When you visit a UNESCO Heritage Site, you can expect something that strikes awe and bewilderment as you feel transported into other-worldliness. Like stepping into a snow-globe of sorts, into well kept grounds that highlight the site in its best light; and you feel blessed to have the privilege of being present in a place that has been globally declared as a sacred place that deserves extra care and attention to preserve a part of the world's social and natural history for generations to come.

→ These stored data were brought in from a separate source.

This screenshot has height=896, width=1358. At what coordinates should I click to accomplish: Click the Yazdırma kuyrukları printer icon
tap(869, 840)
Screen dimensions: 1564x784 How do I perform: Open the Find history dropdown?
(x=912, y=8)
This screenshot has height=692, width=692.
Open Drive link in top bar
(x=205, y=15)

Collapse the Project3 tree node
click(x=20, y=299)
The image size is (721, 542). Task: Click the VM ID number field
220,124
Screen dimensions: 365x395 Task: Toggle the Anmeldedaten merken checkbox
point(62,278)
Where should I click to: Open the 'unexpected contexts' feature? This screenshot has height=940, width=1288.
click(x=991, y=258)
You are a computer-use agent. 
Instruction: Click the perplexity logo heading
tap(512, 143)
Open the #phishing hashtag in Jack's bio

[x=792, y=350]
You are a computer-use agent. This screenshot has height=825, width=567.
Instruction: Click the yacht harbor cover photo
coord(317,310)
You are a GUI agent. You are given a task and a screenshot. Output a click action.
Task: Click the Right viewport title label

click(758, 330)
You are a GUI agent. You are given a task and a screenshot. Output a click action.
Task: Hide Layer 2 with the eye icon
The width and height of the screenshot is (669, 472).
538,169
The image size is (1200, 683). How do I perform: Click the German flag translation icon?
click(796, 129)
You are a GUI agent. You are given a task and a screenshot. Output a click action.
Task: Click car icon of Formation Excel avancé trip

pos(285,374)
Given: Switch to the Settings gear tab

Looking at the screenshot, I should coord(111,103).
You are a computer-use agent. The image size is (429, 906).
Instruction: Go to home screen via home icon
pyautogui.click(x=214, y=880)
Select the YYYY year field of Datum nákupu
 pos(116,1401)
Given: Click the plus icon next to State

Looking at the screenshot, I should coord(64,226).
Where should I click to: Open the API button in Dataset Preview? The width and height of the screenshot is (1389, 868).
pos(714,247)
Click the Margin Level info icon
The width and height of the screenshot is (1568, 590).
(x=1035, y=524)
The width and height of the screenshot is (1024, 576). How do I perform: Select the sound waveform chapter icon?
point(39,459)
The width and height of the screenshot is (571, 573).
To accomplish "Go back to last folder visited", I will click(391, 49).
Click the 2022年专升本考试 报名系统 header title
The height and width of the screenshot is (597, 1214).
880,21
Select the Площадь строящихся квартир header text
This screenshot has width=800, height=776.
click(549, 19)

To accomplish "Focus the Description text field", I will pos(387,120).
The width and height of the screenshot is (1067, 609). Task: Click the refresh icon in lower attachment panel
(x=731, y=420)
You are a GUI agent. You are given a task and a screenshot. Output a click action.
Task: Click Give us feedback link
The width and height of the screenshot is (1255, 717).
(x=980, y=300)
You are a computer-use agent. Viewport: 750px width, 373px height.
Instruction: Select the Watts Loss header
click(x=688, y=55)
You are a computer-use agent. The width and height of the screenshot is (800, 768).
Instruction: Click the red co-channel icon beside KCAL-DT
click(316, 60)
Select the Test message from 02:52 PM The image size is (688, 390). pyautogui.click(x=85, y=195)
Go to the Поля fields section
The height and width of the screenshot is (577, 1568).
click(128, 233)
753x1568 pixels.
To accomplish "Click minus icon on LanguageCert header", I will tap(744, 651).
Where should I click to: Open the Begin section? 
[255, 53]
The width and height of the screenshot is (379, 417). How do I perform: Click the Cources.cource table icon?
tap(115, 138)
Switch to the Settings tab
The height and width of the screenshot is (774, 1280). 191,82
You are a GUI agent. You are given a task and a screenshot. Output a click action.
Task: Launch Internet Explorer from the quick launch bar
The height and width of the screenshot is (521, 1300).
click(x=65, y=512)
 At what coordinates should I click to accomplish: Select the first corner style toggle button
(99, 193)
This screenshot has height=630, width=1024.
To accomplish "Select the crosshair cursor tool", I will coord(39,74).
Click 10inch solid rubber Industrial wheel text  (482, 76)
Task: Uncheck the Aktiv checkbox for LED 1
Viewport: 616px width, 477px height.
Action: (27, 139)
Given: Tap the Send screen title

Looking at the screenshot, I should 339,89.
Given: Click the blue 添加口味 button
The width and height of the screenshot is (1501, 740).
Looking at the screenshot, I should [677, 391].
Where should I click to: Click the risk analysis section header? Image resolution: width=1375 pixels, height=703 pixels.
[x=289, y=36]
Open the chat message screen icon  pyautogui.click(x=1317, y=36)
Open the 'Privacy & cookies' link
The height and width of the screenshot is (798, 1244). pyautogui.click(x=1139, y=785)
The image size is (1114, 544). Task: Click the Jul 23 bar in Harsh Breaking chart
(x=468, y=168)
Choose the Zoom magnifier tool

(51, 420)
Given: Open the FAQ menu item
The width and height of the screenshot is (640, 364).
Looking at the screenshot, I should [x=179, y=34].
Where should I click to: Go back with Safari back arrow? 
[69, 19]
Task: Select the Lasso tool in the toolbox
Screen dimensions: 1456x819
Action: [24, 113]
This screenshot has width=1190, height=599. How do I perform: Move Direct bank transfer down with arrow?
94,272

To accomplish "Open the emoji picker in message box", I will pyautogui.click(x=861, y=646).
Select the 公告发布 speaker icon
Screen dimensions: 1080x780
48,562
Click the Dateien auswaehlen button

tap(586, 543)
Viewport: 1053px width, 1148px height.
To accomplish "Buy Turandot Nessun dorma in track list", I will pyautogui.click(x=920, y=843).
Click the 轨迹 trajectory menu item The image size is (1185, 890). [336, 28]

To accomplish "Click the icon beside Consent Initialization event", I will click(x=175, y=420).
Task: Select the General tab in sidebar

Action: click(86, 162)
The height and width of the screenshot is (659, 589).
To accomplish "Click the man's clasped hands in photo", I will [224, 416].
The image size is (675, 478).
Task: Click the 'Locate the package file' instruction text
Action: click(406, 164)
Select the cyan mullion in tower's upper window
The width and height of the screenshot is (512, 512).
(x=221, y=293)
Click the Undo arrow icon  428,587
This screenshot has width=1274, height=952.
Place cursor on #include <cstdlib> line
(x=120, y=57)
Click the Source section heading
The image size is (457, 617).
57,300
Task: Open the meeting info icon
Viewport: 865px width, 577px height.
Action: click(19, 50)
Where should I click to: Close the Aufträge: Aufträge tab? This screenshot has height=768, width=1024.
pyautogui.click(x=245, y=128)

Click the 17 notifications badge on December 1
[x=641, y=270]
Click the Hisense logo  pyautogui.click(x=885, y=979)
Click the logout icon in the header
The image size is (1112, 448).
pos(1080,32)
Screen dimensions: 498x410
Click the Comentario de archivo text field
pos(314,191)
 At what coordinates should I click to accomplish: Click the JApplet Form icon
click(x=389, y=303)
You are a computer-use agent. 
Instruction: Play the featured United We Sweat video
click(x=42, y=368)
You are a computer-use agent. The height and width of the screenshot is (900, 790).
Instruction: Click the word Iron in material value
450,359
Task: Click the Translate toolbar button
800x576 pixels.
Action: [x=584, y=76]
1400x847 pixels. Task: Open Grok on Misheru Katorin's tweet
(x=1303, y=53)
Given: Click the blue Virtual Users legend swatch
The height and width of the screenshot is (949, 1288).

Hampi, a small dot in Karnataka is listed as a UNESCO World Heritage Site and it doesn't disappoint. A breath-taking group of temples and ruins sprinkled through incredible rock formations of an ancient volcano, maybe under water, thousands and thousands of years ago. The town of Hampi developed in and around these epic landscape. The ancient walls formed the foundation for shops and houses, providing homes for families living and working; breathing life into the pillars and passages of the Virupakshu Temple.

What does a World Heritage listing mean for Hampi?

For the residents of Hampi, it seems to mean sacrifice. Being recognised by UNESCO is a little more complicated for this community. And as progress continues on the gentrification of the town towards a more ideal 'heritage site', it begs the question to what calls to be preserved and what is deemed as culturally significant...

So far, two rounds of demolition have taken place in the Hampi Bazaar displacing around 320 families. Some have been living in the Hampi Bazaar for 100 years or 3 generations. Their roots were firmly in place there and they had established business and set up homes.

On April 1st 2011 at 8pm, police posted demoltion notices on houses and businesses. The bulldozers arrived at 5am the following morning to the pleas and cries of the residents still trying to remove their belongings from their homes. These families have since been relocated to villages surrounding Hampi and forced to find alternate means to earn money to support themeselves. For some small business owners their only option has been to move hundreds of kilometres away to work in farms, fields or factories for months at a time.

Torn between preserving the 'purity' of the landscape at Hampi, it's hard to come to grips with the cost at which it happening. The community of the bazaar had been living peacefully under the shadow of the monuments for over a hundred years. They themselves had become part of the site's history. Virupakshu Temple is still frequented by the locals for their daily puja, as well as visited by the tourists who wish to receive darshan from Lakshmi the resident holy elephant. There is a harmony.

With the destruction of the majority of the bazaar, the local government have left a small section next to the river, but the residents here know that their homes are not safe. With plans for more demolition, the small town seems to be under constant and daily structural change. As we were enjoying lunch at the Shiva Café and chatting with Shiva about the future of the bazaar, a council worker marked the front of his restaurant with a small red chalk line, indicating that this would be the new line for the side walk, eating into his kitchen set-up at the front of his shop. We were shocked by the abrupt way he was informed of the bulldozing that would take place in only a week's time. Shiva seemed to take the news calmly and much better than we expected. We didn't talk more about it that day.

When we returned for coffee the following day, we asked him how he felt about the red chalk line. To which he unfolded to us his grand plan to expand his shop. Forced to rearrange the layout, he would chop and change a few other things, change the entry way, open up another wall and put more tables on the side. He smiled saying "The restaurant will be even better than before".

There's nothing locals can do about their town undergoing a face-lift to comply with UNESCO guidelines and standards. The first demolition day was a day that they will never forget. The residents and business owners left in the Hampi Bazaar do not complain about their predicament, as harsh and unreasonable as it seems to us. As suddenly as change comes, they adopt it and react quickly. They innovate to overcome it.